Flower, with it's symbol the poppy – which smells of nothing, could have been almost anything, but Alberto Morillas produced a confection that was white thick-powdery and fatty-sweet; as much Suet Pudding as Platonic Flower.
It had a dense lushness that echoed Sophia Grojsman's peaches & cream florals, a hint of the Chanel masterpiece by Ernest Beaux, and was redolent of bouquets like Ivoire and Arpège.
But Flower (2000) wasn't the first to reintroduce abstraction, it had been broached some eight years earlier when Issey Miyake asked for a perfume that smelled of water. So much for innovation.

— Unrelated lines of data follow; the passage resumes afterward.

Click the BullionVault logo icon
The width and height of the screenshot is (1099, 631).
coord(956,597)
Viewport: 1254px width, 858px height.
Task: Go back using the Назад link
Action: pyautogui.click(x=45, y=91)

And now, fast forward to l'Absolu (2022) which takes the meaning of 'chemical age' to new and overwrought depths.
l'Absolu is powered by the red fruits typical of current highstreet feminines, grossly powerful synthetics that radiate like nuclear candyfloss and sting your nose if you get too close.
On approaching the paper strip after an hour or so, it's clear the fallout has slackened enough to let the rest of the profile come through.
It becomes evident that the body of Flower hasn't changed that much but is now more anonymous than it used to be, and while there are orange flower, rose and the inevitable vanilla, if they are the costly absolutes of natural origin they can't be there in anything but homeopathic doses.
The overall impression is synthetic nastiness.

It's the same approach to perfume that was behind the chemical nightmare Kenzo World – take a banal idea and crank it up with powerful cheap synthetics; cut the cost and boost the volume to eleven.
And then, seize upon anything that ships an average amount of product and flanker it to death with more and more overload.

Flower the Absolute Crap.

19th November 2023
Ugh...ever since "Flower Tag", Kenzo has decided to use the Flower brand to knock out as many generic pieces of junk at breakneck speed.

This has no saffron, no reminiscence of the original Flower, and no "absolue of anything". Just a junky fruity-floral with a huge dose of one of those nauseating woody-ambers.

Did Alberto Morrilas finish with the true Flower variations? Are there no more ideas to make it different? I doubt it. Laziness and yet another sell-out for Kenzo.